- [Directions for this task]
Swap "icon" for "symbol" in the data, starting with the line containing "You are a computer-use agent." and going on through the end of the data. Keep everything else the same, and leave the pictures out of your answer.

- [Task inputs]

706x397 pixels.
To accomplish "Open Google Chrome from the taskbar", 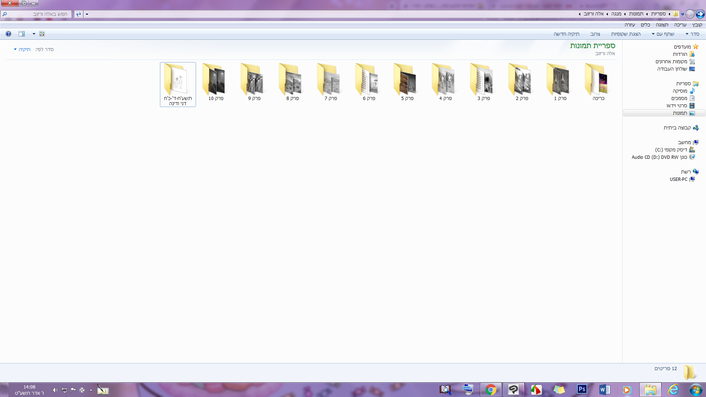I will point(491,389).
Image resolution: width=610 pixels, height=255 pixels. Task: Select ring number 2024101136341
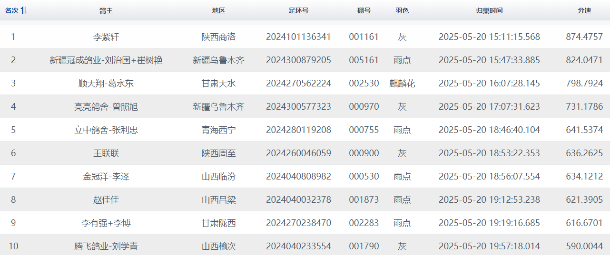click(x=298, y=37)
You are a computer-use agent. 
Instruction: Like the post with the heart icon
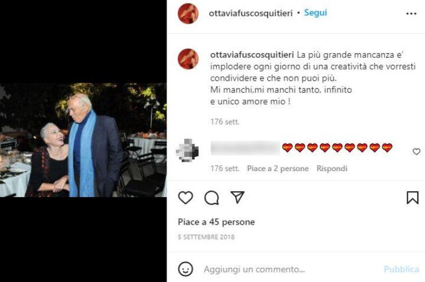(x=186, y=198)
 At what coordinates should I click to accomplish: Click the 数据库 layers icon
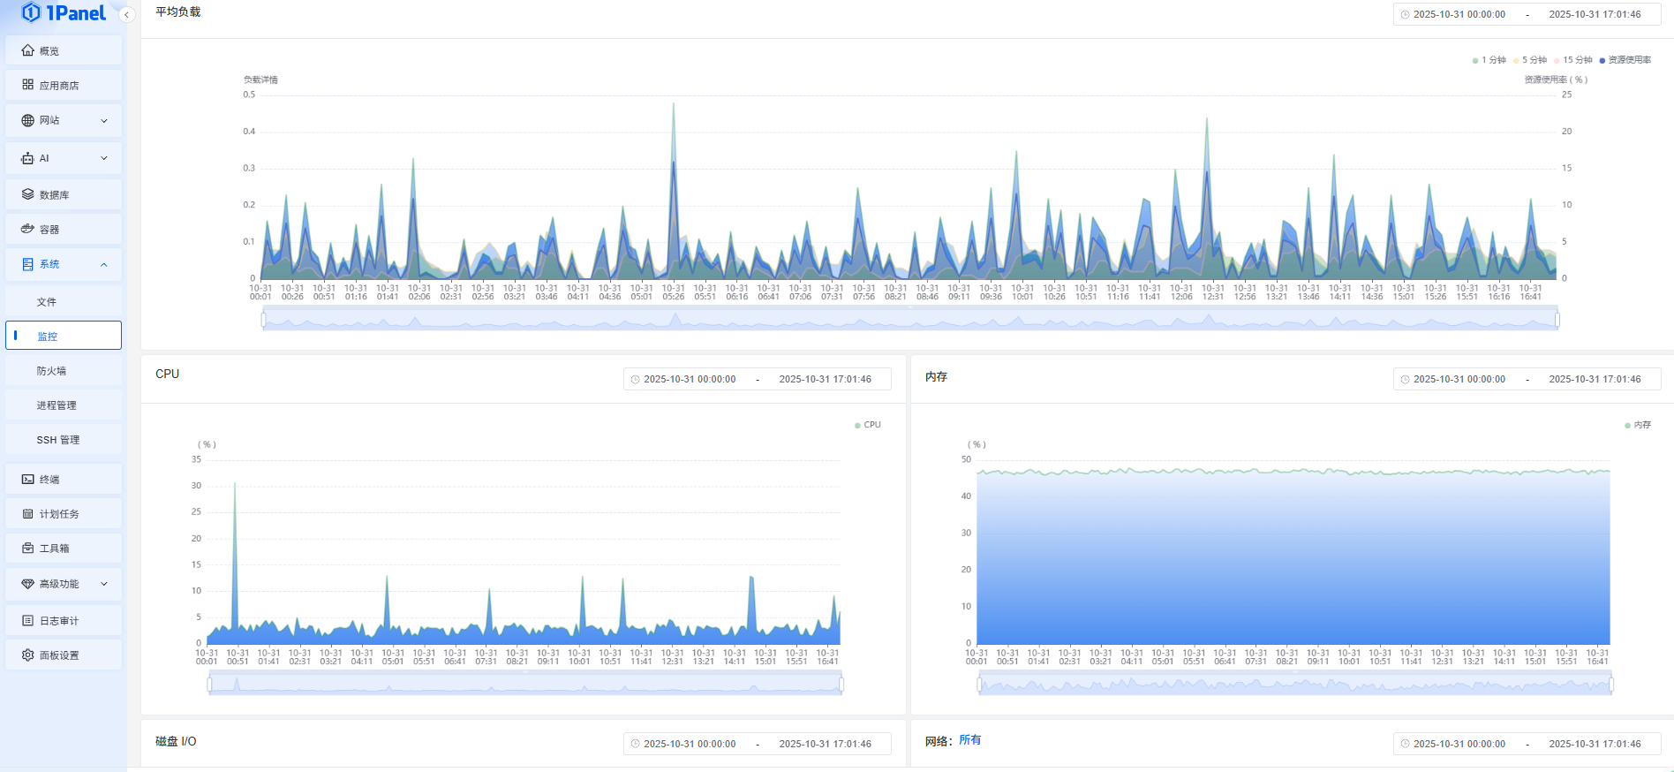coord(28,194)
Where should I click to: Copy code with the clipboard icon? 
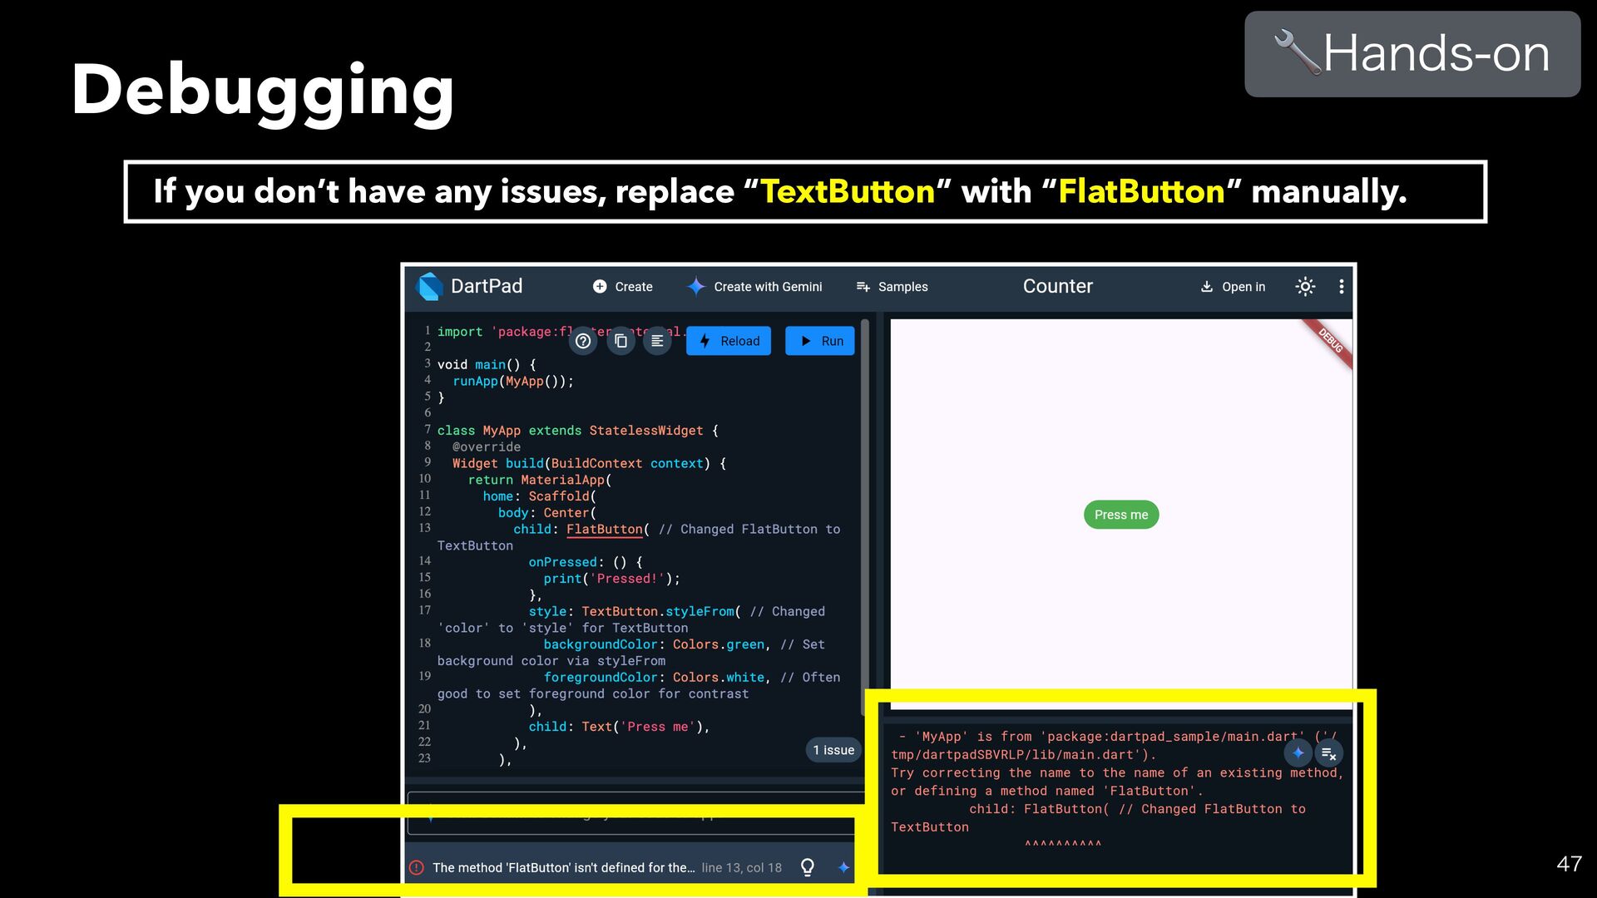[621, 341]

- [Task response]
You are a computer-use agent. 
Instruction: Like the post with the heart symbol
(x=186, y=198)
 At what coordinates should I click to accomplish: Click the 数据库 layers symbol
coord(28,194)
Where should I click to: Copy code with the clipboard symbol? 
[621, 341]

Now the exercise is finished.